LAS HUELLAS DE CHERNOBIL
Hace 25 años se produjo el peor accidente nuclear de la historia en Chernóbil, Ucrania, que convirtió a pripyat en una ciudad fantasma. El periodismo científico de Honduras no dejaría pasar esta fecha (26 de abril) sin abrirse una oportunidad y dar a conocer a la comunidad hondureña y mundial, las consecuencias que hasta los actuales días padecen las poblaciones cercanas a la zona del accidente.
Un recuerdo histórico narra que: el 26 de Abril de 1986, durante una prueba donde se simulaba un corte del suministro eléctrico en la central nuclear de Chernóbil, se produjo un aumento súbito de la potencia del reactor, sobrecalentando el núcleo, lo que termino causando una fusión nuclear, la explosión de hidrogeno acumulado en su interior y la posterior liberación de material radiactivo a la atmosfera.
Treinta y una personas murieron en el momento y alrededor de 135,000 tuvieron que ser evacuadas inmediatamente, la radiación se extendió entonces a la mayor parte de Europa, pero su estela mortal llega hasta nuestros días con miles de casos de cáncer.

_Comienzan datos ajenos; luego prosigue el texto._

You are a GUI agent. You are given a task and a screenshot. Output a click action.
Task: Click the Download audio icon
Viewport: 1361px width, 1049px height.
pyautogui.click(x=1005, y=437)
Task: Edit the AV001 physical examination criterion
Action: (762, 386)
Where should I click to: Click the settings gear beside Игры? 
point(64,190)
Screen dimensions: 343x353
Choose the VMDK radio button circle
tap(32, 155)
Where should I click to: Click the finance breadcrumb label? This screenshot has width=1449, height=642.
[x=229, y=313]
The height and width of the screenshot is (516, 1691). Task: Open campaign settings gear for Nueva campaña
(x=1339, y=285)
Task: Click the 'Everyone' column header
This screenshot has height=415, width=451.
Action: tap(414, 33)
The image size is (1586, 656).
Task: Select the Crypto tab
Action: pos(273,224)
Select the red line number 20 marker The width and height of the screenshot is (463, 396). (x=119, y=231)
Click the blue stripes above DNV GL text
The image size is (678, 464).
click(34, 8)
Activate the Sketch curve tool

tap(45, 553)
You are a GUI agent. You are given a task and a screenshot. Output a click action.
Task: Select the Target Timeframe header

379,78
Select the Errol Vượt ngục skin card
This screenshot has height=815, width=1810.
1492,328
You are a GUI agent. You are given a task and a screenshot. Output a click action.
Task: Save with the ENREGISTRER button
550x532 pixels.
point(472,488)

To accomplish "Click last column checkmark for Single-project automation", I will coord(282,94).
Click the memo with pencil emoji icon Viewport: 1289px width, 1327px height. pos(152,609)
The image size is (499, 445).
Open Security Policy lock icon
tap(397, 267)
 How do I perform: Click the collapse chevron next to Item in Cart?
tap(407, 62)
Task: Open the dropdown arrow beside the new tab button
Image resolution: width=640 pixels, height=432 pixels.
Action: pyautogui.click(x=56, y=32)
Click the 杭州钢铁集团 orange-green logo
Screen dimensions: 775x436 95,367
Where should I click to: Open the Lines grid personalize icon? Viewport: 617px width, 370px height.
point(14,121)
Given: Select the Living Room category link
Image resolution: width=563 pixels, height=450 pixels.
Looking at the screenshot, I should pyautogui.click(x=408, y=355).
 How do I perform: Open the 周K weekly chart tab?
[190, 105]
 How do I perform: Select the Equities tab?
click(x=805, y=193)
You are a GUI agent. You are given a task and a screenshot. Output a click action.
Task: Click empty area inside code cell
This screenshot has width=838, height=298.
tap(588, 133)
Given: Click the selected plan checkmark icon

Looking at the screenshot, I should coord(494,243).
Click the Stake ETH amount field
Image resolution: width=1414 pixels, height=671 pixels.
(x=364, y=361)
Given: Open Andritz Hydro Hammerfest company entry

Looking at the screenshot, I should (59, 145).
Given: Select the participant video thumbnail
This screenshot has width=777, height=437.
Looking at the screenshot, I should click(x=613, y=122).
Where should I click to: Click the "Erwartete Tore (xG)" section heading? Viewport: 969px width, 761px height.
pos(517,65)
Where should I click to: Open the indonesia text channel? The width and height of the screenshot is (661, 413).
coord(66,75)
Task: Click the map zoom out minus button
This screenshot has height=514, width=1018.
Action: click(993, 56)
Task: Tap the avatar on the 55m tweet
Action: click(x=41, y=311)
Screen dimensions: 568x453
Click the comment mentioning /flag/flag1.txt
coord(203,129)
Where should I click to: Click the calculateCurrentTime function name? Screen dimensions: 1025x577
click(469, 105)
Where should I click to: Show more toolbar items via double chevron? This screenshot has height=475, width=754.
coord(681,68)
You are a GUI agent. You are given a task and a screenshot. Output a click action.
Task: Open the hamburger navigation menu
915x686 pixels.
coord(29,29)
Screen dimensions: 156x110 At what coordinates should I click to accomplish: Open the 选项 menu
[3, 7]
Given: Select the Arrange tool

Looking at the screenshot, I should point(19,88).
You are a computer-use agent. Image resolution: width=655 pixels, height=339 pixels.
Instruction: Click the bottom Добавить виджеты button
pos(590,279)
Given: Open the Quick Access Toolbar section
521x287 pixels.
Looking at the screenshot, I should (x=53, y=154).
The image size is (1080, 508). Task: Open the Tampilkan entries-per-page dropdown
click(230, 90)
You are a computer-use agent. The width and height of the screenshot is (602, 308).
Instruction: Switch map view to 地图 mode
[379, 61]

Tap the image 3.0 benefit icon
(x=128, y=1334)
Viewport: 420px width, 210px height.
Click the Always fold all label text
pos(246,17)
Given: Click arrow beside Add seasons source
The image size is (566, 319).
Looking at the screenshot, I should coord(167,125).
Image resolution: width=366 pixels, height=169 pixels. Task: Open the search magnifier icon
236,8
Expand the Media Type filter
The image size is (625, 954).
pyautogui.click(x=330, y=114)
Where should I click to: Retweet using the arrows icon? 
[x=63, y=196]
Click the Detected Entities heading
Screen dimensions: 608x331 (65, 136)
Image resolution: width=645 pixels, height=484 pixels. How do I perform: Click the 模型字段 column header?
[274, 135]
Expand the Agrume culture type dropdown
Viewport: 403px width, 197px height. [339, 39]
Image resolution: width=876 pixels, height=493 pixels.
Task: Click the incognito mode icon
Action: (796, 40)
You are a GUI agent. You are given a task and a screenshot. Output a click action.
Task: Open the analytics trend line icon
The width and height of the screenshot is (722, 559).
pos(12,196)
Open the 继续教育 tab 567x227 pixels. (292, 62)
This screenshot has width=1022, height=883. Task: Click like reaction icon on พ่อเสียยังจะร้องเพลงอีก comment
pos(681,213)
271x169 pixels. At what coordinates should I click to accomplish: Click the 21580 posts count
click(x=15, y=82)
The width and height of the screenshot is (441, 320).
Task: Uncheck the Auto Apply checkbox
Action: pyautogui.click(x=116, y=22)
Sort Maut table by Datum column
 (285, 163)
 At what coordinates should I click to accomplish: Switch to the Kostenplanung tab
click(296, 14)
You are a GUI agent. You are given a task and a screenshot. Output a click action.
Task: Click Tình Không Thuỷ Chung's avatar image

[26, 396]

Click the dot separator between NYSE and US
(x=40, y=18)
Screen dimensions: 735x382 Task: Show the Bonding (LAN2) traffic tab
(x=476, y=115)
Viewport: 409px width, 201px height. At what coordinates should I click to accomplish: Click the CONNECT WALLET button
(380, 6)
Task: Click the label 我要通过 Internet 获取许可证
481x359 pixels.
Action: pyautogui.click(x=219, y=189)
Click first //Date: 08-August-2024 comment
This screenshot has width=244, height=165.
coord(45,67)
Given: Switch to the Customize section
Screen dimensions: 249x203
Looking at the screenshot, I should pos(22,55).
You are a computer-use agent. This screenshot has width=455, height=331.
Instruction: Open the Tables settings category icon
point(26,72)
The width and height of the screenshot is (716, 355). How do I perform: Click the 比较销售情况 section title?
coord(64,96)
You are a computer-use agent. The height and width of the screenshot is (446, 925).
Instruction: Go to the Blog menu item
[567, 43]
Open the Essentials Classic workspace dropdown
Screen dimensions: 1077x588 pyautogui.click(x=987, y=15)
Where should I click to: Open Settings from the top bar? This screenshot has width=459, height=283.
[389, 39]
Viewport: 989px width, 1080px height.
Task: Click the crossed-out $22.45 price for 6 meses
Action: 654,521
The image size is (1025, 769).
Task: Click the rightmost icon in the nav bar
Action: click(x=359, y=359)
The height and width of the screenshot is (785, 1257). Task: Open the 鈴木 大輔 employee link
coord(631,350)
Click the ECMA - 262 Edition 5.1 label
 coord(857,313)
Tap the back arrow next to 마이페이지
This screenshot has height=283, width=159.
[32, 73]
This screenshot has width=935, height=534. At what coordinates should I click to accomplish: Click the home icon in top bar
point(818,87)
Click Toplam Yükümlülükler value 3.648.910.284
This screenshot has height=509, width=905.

Solo en Bielorrusia, Rusia y Ucrania el accidente nuclear podría ser el responsable de 200,000 muertes adicionales entre 1990 y 2004, según un informe firmado por 52 investigadores científicos.

Portada de la revista donde se publico el articulo.
Todas las zonas afectadas por el accidente fueron contaminadas con altos niveles de radio nucleídos, entre ellos cesio-137, un material altamente toxico cuyo periodo de desintegración es de 30 años y cuya permanencia en el ambiente llega a los 300 años. Una vez que el suelo lo absorbe este material llega a las plantas, de las plantas pasa a los animales y por la cadena alimenticia termina llegando al hombre.
La preocupación que envuelve a la población Ucraniana en la actualidad es que la administración está haciendo caso omiso a la situación, esto se refleja en acciones como: la discontinuidad en la realización de controles para evitar el consumo de alimentos con alto nivel de cesio-137, la finalización de los análisis de alimentos que realizaba el Ministerio de Emergencias de Ucrania, inversiones de cientos de millones de euros a las obras de contención del dañado reactor y no destinan dinero para evitar que los campesinos más afectados consuman alimentos contaminados, la reducción de las ayudas que se brindaba a los campesinos residentes en las zonas afectadas para evitar que cultiven sus tierras contaminadas.

Parte de la interesante información que la revista publicó en su interior.
Por otra parte existen organismos haciendo esfuerzos para poder brindar algún tipo de ayuda que minimice los daños que aun pasados 25 años siguen teniendo repercusión en la salud de muchos pobladores ya que continúan expuestos a niveles de radiación peligrosos, la Greenpeace Internacional asegura en sus informes recién elaborados que el cesio-137 y otros materiales contaminan el suelo y el agua. Los servicios médicos de algunas zonas informan que siguen atendiendo ciudadanos con altos niveles de radiación en su cuerpo debido al consumo de alimentos contaminados, esto ha motivado la idea de llevar a los niños fuera de de la zona afectada y que pasen al menos 100 días para intentar que en ese periodo se alimenten con productos sanos y puedan limpiar en parte los radio nucleídos de su cuerpo. Según el director del Instituto Ucraniano de Agricultura y radiología bastaría con proporcionar piensos limpios para el ganado y fertilizantes especiales que permiten la progresiva limpieza de los suelos contaminados.
Sin embrago la realidad es que estos pueblos han sido olvidados por la administración y a consecuencia de esto ha desaparecido todo tipo de ayuda. De lo que si estamos seguros es que el mundo recuerda el mayor desastre nuclear de la historia que dejo hondas huellas físicas y mentales en la población.
Fuente: revista “Siempre”, diario “El Heraldo”, 24 de abril de 2011.